### Work instruction:
Scan the entries below, and for each line that includes the word "page", make a copy.

### Data for processing:
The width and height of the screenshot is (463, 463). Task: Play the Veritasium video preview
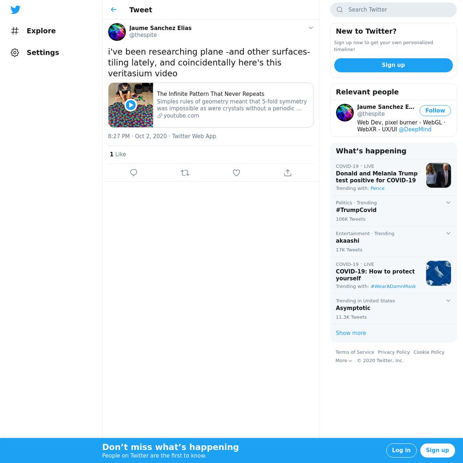(131, 105)
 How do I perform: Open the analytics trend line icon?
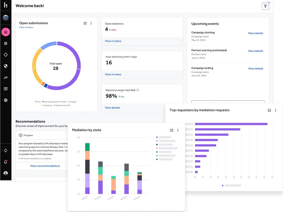6,78
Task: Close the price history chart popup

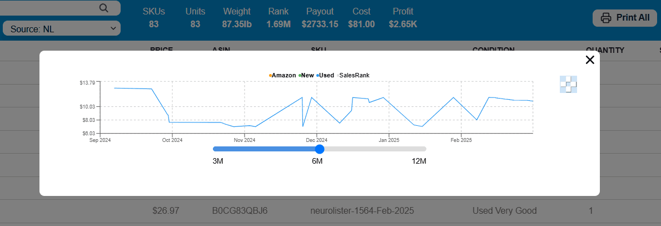Action: (590, 60)
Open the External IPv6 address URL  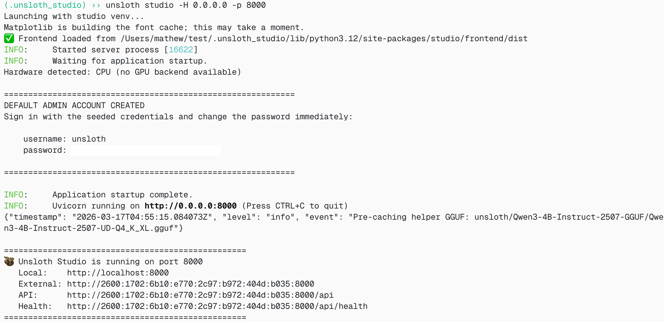tap(190, 284)
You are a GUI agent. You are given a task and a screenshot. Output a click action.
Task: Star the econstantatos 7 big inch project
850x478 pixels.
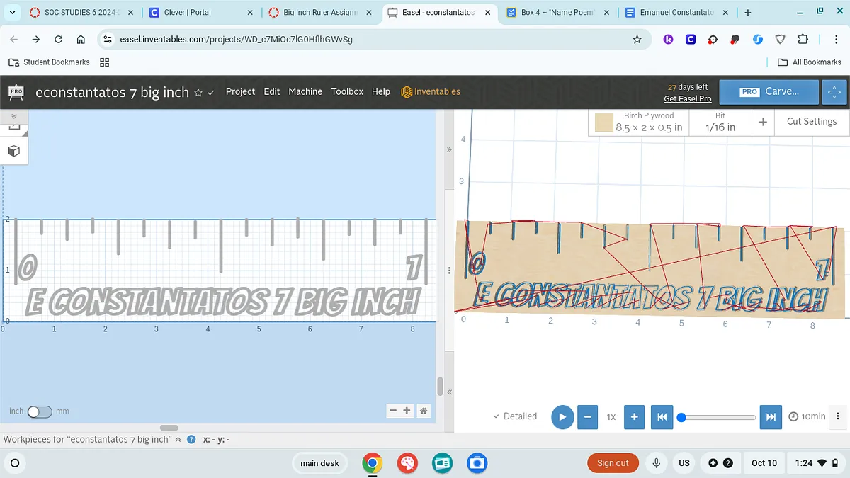click(198, 93)
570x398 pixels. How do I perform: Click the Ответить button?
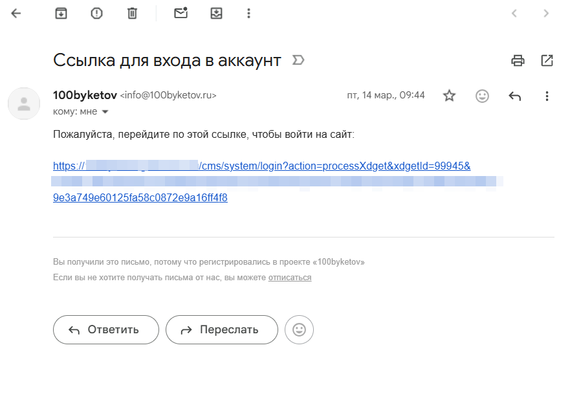[105, 329]
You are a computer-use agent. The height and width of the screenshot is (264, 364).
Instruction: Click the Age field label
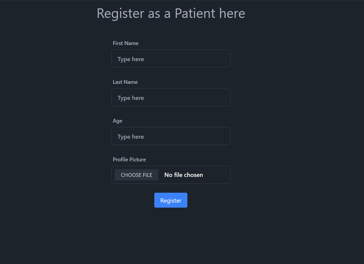[x=117, y=121]
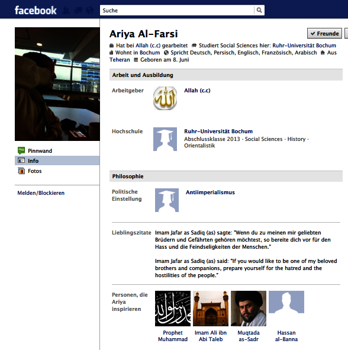The image size is (348, 350).
Task: Click the Bochum location link
Action: 150,53
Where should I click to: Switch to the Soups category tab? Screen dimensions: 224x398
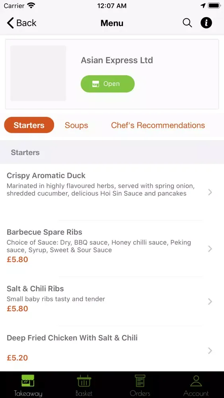[76, 125]
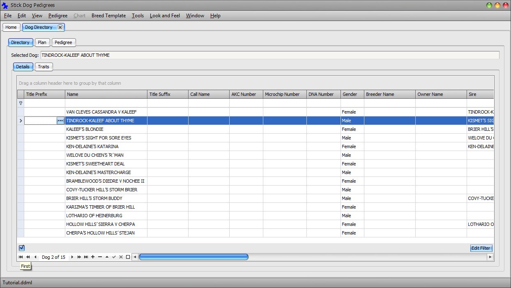Close the Dog Directory tab
511x288 pixels.
(x=60, y=27)
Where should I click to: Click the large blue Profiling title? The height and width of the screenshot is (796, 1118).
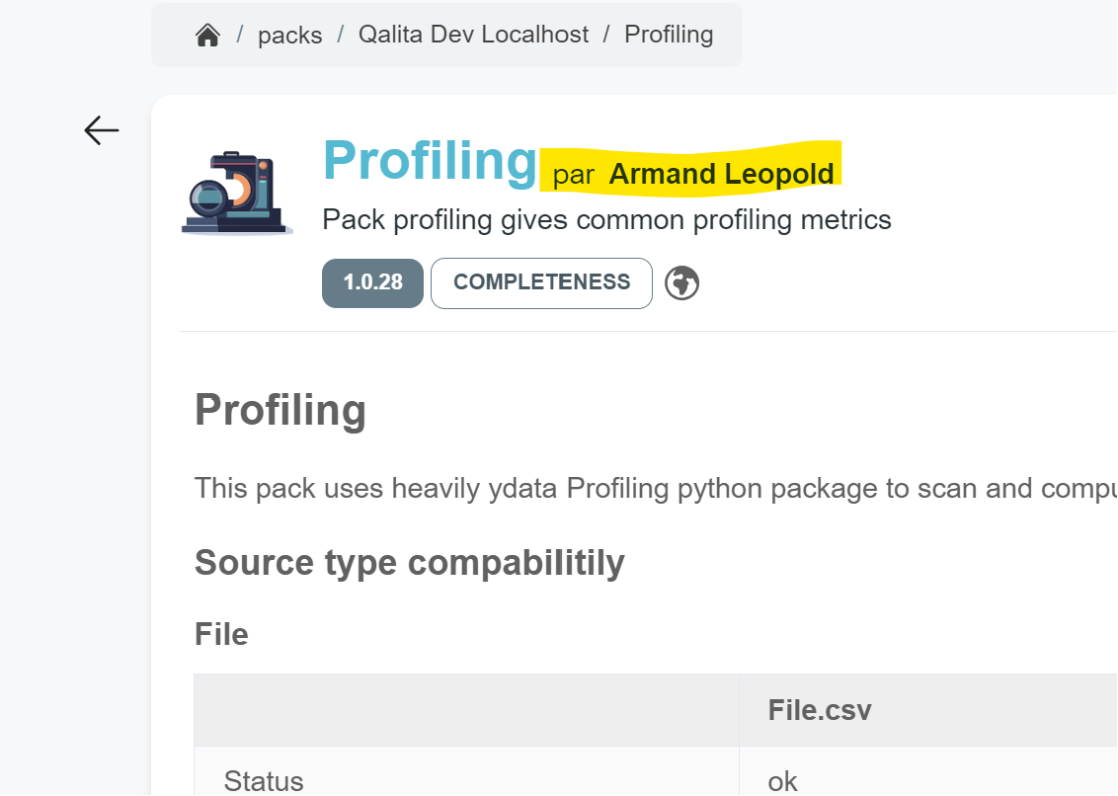[430, 160]
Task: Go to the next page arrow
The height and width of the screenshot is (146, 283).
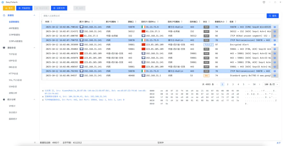Action: click(259, 84)
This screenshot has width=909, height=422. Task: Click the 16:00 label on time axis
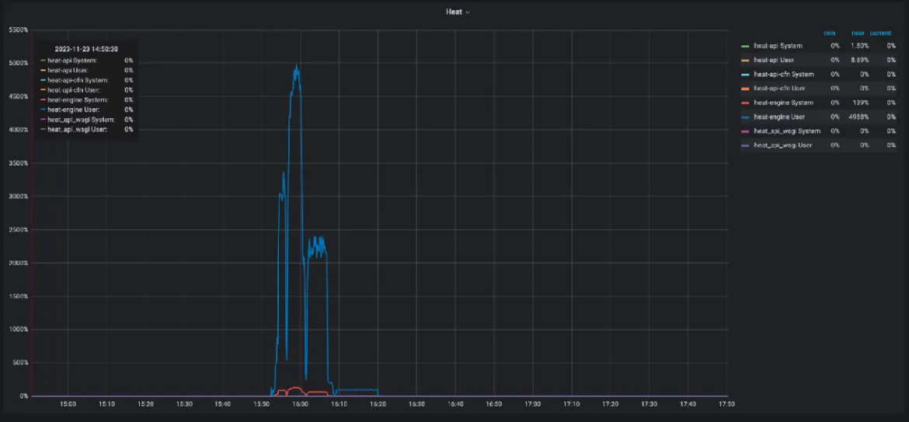(300, 404)
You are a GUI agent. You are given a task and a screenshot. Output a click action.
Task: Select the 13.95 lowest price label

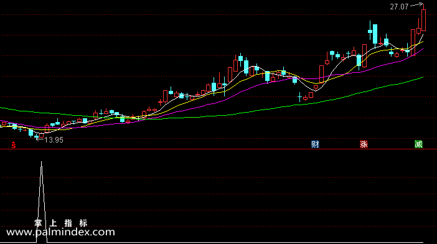pyautogui.click(x=54, y=140)
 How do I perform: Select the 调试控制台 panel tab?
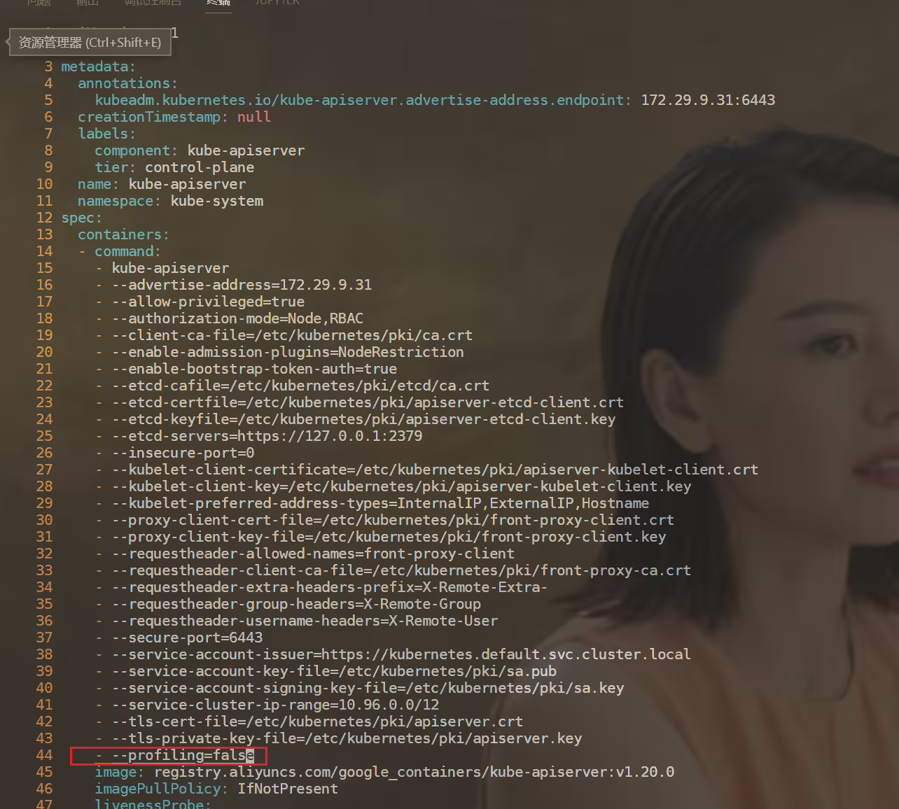click(x=153, y=3)
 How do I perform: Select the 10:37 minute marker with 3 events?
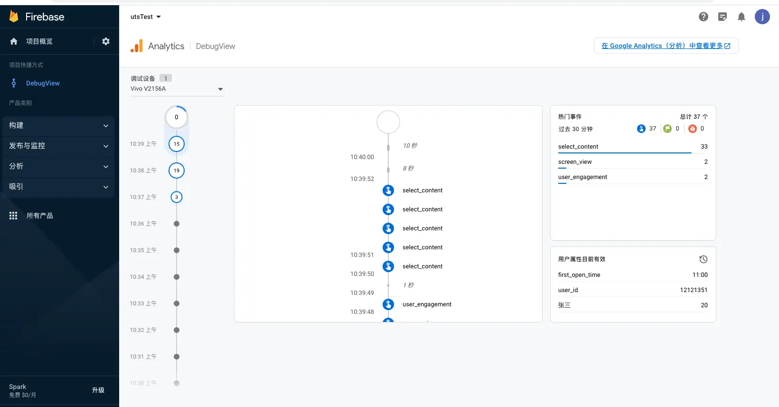tap(177, 197)
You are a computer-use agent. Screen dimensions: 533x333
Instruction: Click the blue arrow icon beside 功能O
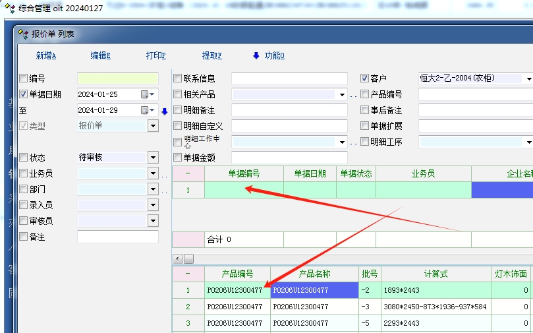256,56
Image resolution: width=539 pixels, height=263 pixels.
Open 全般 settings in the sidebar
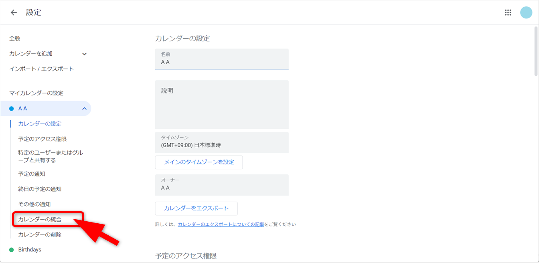[x=15, y=38]
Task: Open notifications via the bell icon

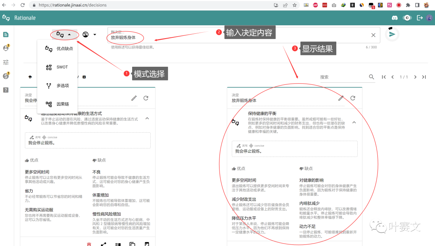Action: 394,18
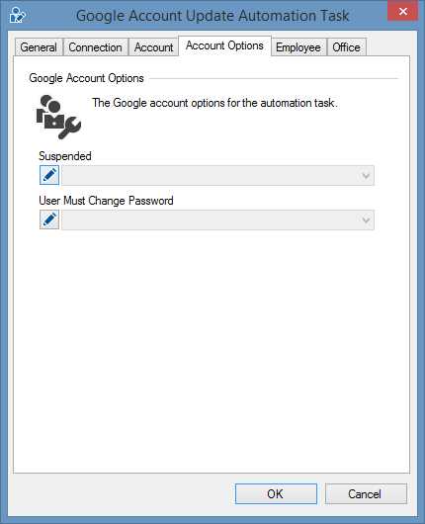
Task: Confirm with the OK button
Action: click(276, 493)
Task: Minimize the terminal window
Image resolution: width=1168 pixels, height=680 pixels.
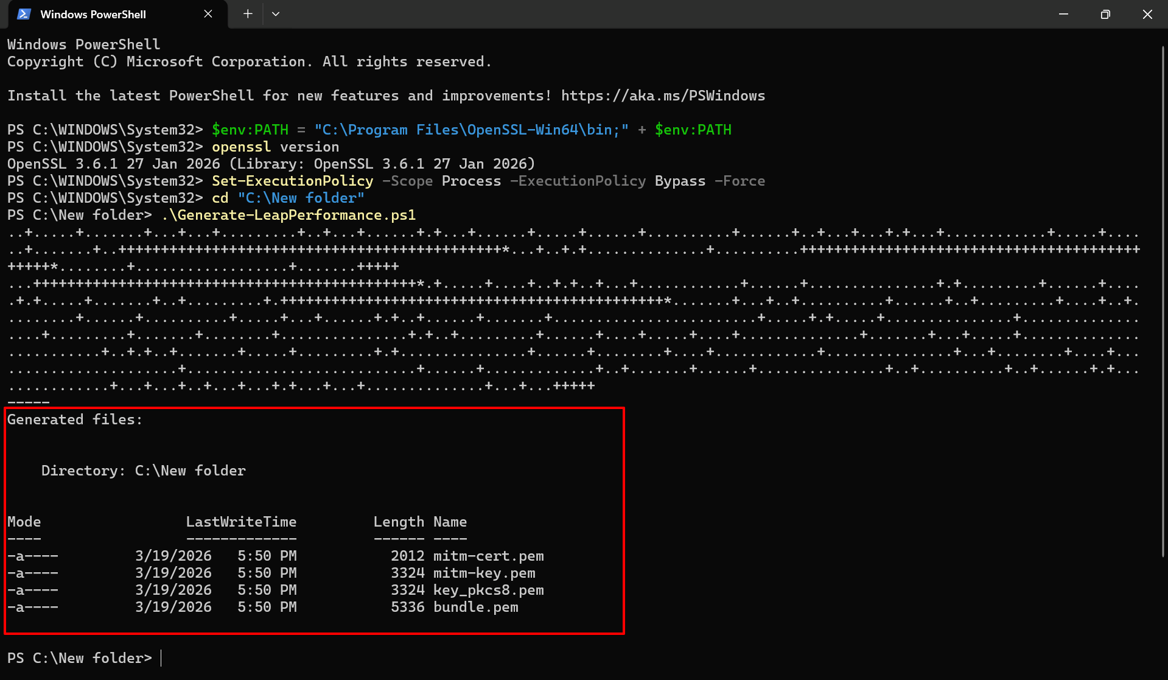Action: tap(1063, 14)
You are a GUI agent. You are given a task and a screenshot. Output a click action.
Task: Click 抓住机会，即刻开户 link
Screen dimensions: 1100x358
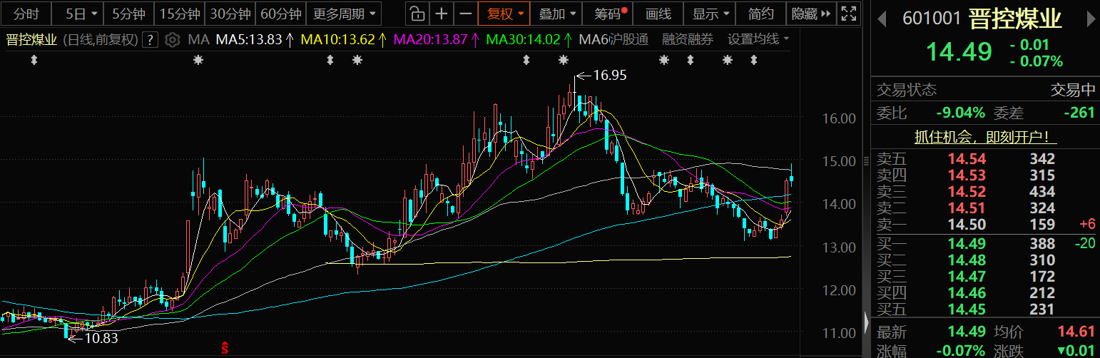[985, 136]
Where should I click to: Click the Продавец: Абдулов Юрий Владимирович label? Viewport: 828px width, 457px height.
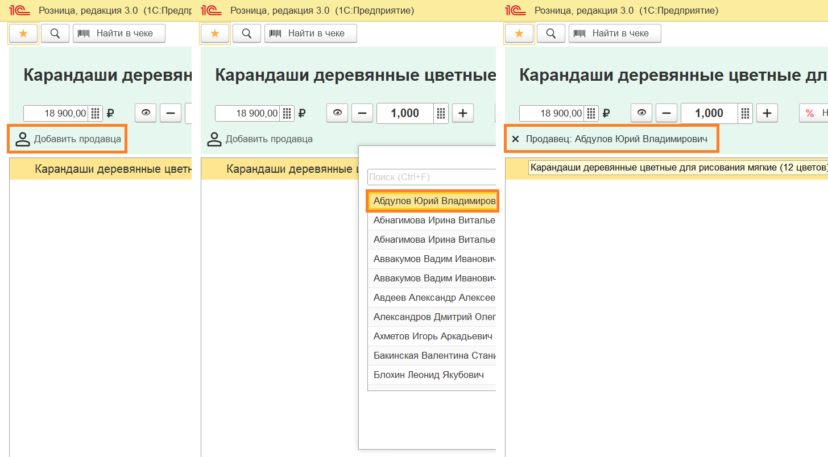click(616, 139)
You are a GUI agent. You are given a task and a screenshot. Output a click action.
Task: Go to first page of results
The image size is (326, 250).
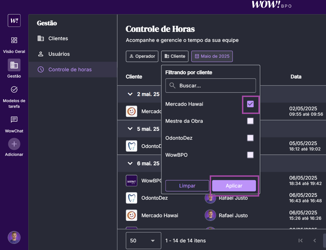301,241
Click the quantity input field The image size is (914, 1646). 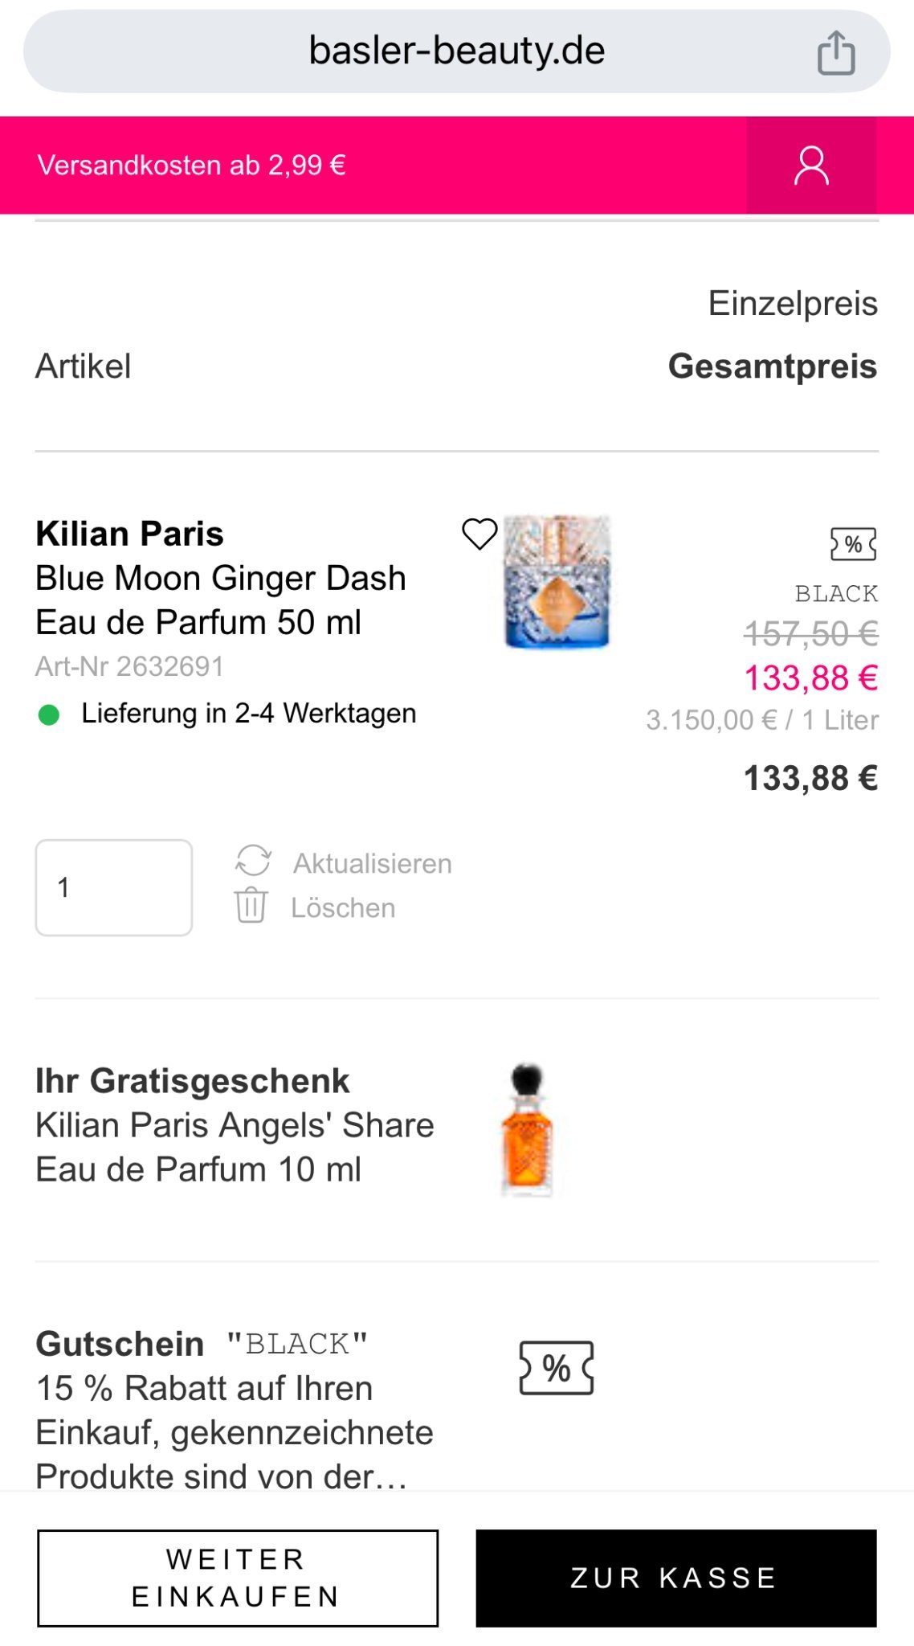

### Exercise answer:
Task: Go to the next page arrow
Task: Go to first page of results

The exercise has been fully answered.